What "hip" slang do you use all the time?

In another thread I asked for examples of “hip” phrases to (mis)use to drive my teenagers wild. Wondered if folks would like to share any particular catchphrases - either current or out-of-date - that have a regular place in your vocab.

Personally, I have long realized that I use the word “cool” far more frequently and in far more capacities than most folks of any age.

I know. I’m an embarassement. My son informed me of this last night. And thanks to your other thread, I was ok with that! :smiley:

Humiliatingly enough, I can’t seem to expunge “Dude!” from my vocabulary. I use it way, way too much, and I don’t even notice it. People make fun of me.

Bomb. Boss. Dudeman. Chillax.

“Awesome” and “cool”, which seem to have stood the test of time over the generations, are permanent components of my vernacular. At the other end of the scale, “lame” is my common word. I’ve also taken to saying “limp” in hopes that it may catch on. “Man, that is soooo limp!”

From my girlfriend I picked up “gang” as a term denoting a large number or amount, she in turn picked it up from her students (she’s an SAT counselor)

“We got a gang of food at the chinese place.”

“There were a gang of fruitflies in the kitchen.”

Awesome. Cool. Dude. Bogus. Bummer.

Cool. Dude. Bummer. Awesome. Sucks. All are pretty timeless.

On the other hand, "Bitchin’ " pegs me as having been in High School in the late 70s/early 80s.
Fortunately I’ve successfully dropped “Make butt” and “radical” (too dated) and “That’s so gay” (un-PC)

What does “make butt” mean?

I say “right on” way too much. One time I got a fake award of a right angle measuring thingy from a group I was working with because my answer to any request was “right on.”

I also say dude all the time, and sucks.

I second using “groovy”.

Sometimes I say 'Groovy, homes."

“Groovy” is a term that is 40 years old. It only works when you say it to teenie-wankers and people in their clueless twenties.

Awesome. (so often, it bugs even me)
Coolio (replaces “cool”)
Kool and the Gang (same)
Peace in the Middle East (said in parting)

and from these boards…Suxxors (not often, though. I’m trying to control myself.)

I really like the recently-developed term “24/7”. It’s very useful and descriptive.

“Word.” I started saying it as an ironic joke, and it has insidiously crept into my regular vocabulary.

MaxTheVool, I’m not sure if you’re serious about the term “24/7” being recently developed, but I remember hearing it at least fifteen years ago.

But if you’re joking, just pretend I didn’t say that.
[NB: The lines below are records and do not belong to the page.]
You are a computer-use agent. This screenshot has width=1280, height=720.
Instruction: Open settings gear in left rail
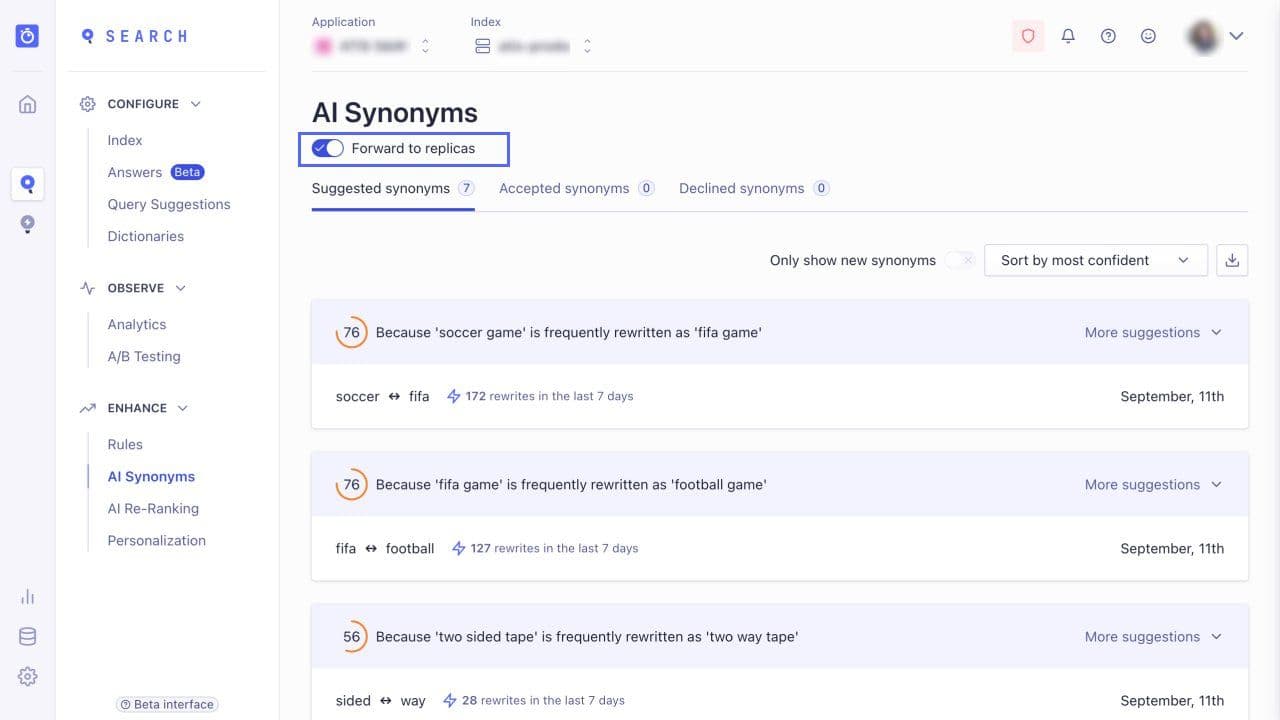tap(28, 677)
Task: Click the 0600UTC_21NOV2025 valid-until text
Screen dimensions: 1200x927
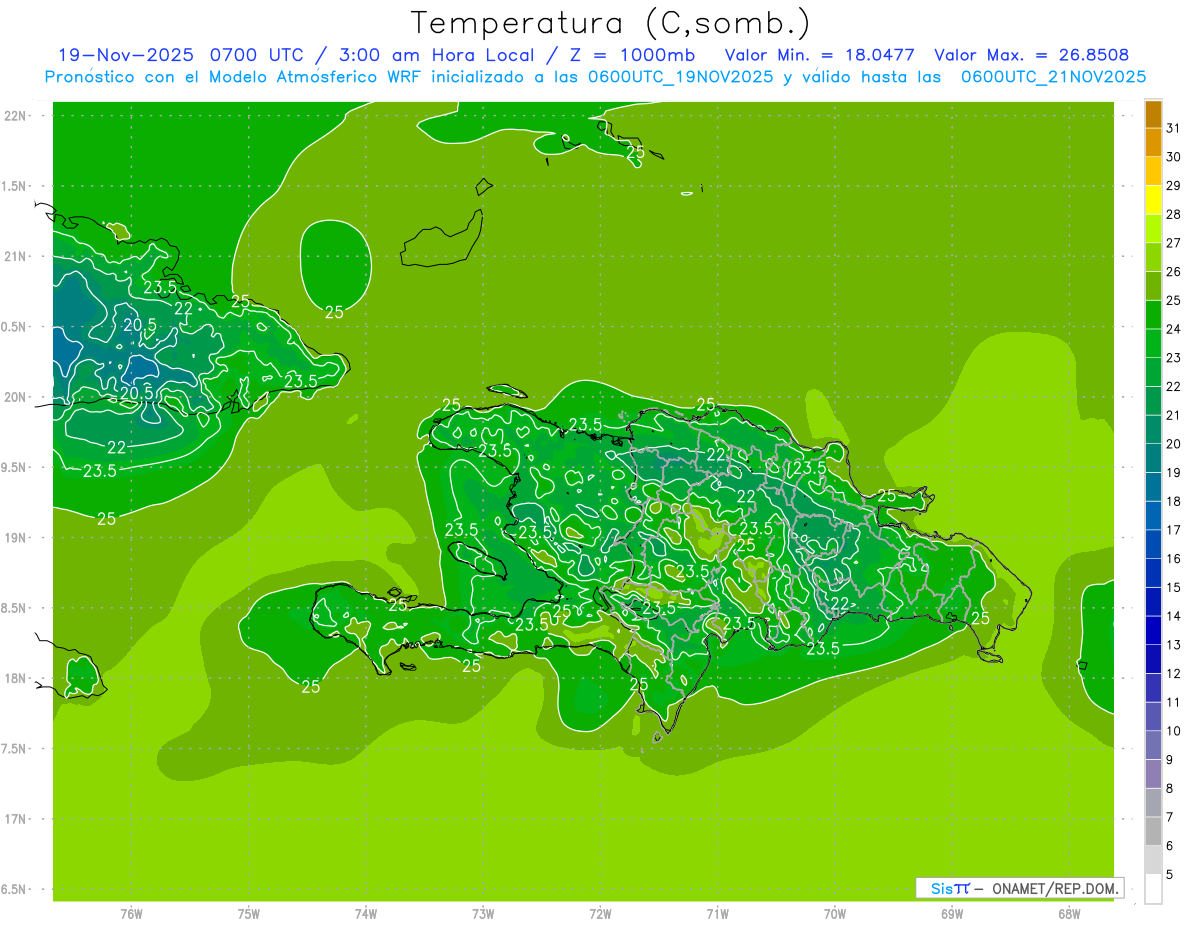Action: [x=1053, y=77]
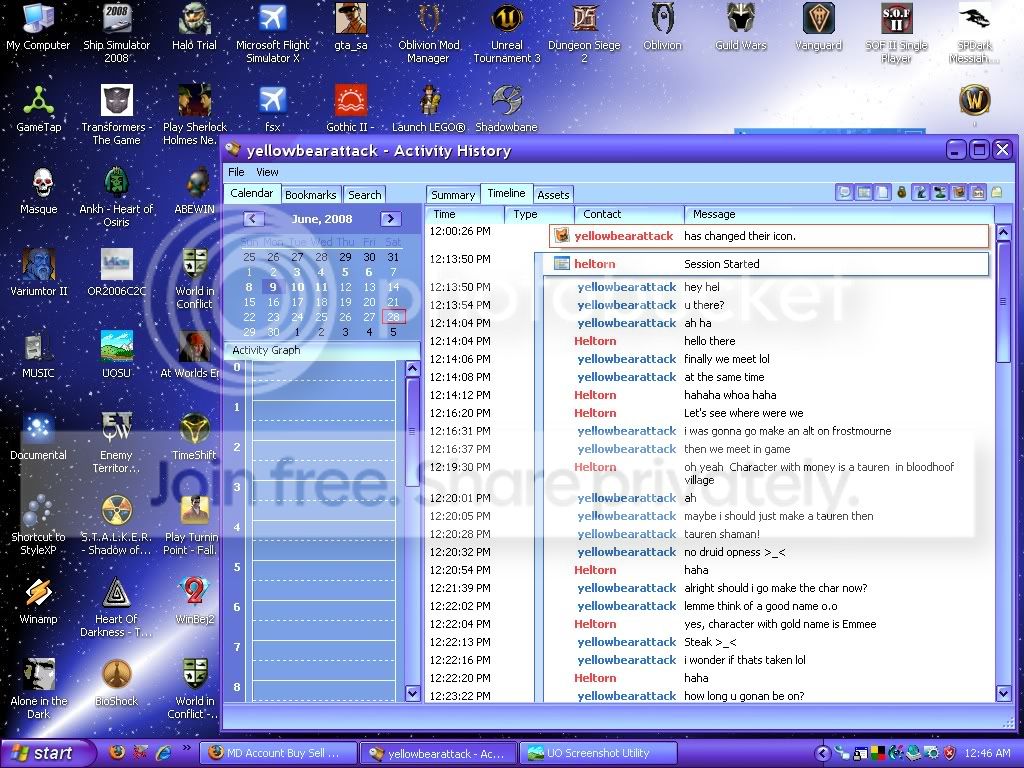Click the yellow folder icon in toolbar
This screenshot has width=1024, height=768.
pyautogui.click(x=997, y=192)
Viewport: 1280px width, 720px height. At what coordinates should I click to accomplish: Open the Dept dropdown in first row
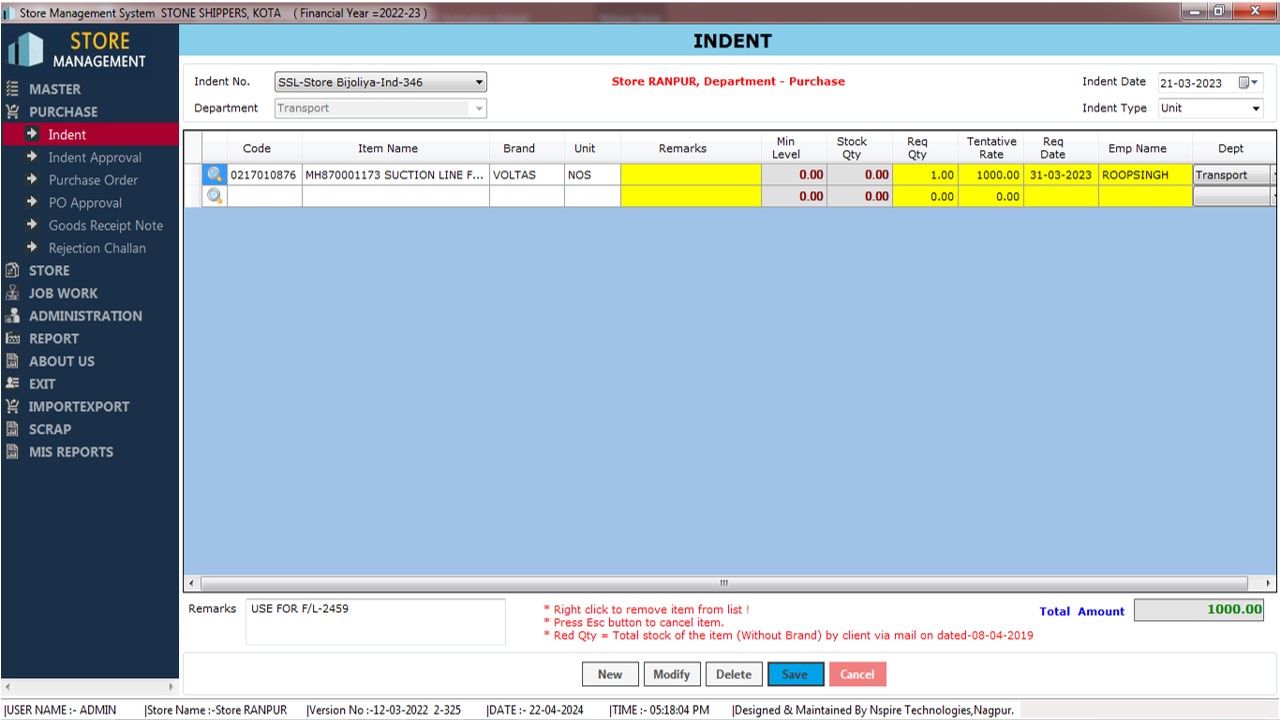click(x=1273, y=175)
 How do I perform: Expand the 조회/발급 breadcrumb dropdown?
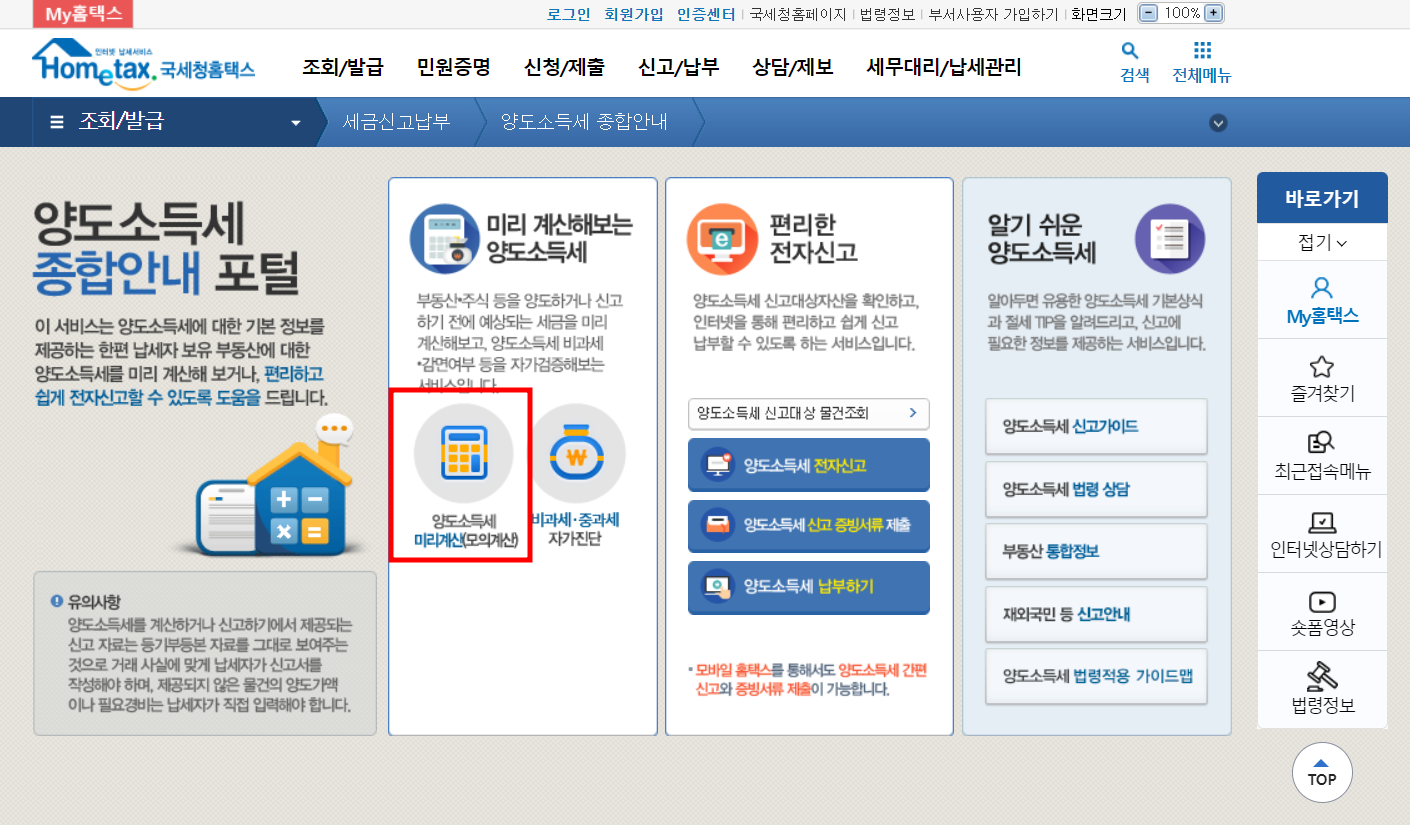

24/7/365, on the other hand, grates.

I am dismayed by the reversal in meaning of “sick”. How do I describe a truly hideous thing to these-kids-today without them thinking I’m depraved?

I use a modified version of Groovy; Groove. Back when I was (alledgedly) hip, whenever someone made a mistake, we always said “Oh, my bag.”

I do not know how “My Bad” came into being, but I still say “My Bag”.

I only use “Dude” when I talk to my son or my employer.

“De Dee De”, as made famous by the tragically unfunny Carlos Mencia, seems to have replaced “Well DUH” among the 19-22 year olds I work with. Other popular sayings among them: calling everybody “dork” or “retard”, and “what’s up chickenbutt".

I like to mock them by adding “and stuff” and/or “or whatever” to every conversation I grudgingly have to conduct with one of them. For example: “As soon as I get my project schedule ‘and stuff’ done, I’ll check on your TPS report or ‘whatever’. Yeah… I’m not really hip or cool.

This was around in the late 70s, at least in Southern California. It was a way of expressing disapproval of some thing or action. If someone did something stupid, embarassing, or otherwise uncool (“pulled a boner” to use a earlier slang term) you’d call them on it with a “Make butt, man!” In other words, “That’s stupid, don’t do it again, you’re embarassing me in front of the cool kids/hot chicks/whoever”. Alternately, it was used to razz someone who made a mistake. Your friend wipes out while trying to show off a new skateboard move, you’d laugh in his face with a loud “MAKE BUTT, DUDE!”.
If a movie/class assignment/other activity seemed lame or dorky, “this makes butt”.


And I dunno if it counts as slang, but ‘‘Fuck yeah’’ is a regular part of my vocabulary.
So is ‘‘Fuck that shit.’’
I use the ‘‘F-word’’ a lot, come to think of it…

Divided by a common language, I guess. ‘Cool’ is the only one, unless I was in some 80s theme night.